WHAT TO WORK ON:
Can you reproduce only the lines of the records from the one containing "Edit this post" down through the one containing "Looking at the screenshot, I should [x=443, y=374].", word for word?

THE DATA:

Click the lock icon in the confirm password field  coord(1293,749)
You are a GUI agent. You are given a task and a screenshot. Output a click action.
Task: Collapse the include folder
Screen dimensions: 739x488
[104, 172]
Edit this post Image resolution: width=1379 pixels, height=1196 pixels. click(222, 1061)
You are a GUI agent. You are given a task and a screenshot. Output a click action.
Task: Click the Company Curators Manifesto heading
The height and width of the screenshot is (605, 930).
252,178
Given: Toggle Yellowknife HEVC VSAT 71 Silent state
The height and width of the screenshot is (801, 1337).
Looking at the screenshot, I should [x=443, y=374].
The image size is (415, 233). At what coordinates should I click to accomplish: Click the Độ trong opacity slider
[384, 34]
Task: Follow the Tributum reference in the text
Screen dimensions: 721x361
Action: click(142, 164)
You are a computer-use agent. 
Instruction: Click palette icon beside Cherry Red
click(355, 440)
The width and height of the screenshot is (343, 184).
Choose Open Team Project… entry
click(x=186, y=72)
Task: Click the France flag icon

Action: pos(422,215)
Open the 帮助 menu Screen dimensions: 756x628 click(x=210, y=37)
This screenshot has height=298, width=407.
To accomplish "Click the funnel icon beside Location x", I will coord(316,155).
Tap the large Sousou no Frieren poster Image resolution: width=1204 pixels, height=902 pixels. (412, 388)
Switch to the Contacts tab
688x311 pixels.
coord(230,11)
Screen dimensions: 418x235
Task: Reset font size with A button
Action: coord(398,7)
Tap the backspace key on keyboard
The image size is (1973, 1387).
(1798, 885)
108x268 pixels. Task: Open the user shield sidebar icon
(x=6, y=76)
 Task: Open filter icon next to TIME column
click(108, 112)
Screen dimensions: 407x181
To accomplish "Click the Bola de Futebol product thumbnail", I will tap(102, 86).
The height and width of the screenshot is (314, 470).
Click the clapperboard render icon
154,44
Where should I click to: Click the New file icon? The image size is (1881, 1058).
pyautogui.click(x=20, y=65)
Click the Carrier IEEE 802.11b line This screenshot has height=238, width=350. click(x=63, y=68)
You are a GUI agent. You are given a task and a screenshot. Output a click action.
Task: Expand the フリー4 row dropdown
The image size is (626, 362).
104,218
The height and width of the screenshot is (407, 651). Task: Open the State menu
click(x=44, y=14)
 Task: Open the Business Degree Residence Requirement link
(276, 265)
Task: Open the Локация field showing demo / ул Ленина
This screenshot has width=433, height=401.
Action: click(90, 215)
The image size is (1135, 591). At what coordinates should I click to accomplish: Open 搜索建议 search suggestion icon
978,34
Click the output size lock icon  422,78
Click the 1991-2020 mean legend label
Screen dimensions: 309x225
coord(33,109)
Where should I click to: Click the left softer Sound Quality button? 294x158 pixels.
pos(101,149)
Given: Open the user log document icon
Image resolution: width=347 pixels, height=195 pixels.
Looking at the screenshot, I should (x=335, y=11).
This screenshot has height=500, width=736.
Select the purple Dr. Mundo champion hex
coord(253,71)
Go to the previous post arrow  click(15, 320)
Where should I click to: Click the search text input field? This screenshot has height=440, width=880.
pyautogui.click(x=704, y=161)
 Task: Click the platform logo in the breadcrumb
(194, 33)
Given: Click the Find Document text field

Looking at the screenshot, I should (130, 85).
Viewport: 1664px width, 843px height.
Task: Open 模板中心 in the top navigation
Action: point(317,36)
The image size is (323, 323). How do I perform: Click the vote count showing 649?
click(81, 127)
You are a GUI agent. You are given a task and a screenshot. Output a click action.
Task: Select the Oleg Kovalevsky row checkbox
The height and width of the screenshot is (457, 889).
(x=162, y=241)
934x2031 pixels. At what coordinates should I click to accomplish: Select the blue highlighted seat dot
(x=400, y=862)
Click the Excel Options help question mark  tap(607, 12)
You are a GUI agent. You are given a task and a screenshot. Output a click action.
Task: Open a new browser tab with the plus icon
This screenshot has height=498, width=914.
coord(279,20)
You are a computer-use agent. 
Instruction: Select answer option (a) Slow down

RESPONSE TO THE TASK:
Edit this post Image resolution: width=1379 pixels, height=1196 pixels. click(222, 1061)
You are a GUI agent. You are given a task and a screenshot. Output a click action.
Task: Click the Company Curators Manifesto heading
The height and width of the screenshot is (605, 930).
252,178
Given: Toggle Yellowknife HEVC VSAT 71 Silent state
The height and width of the screenshot is (801, 1337).
Looking at the screenshot, I should [x=443, y=374].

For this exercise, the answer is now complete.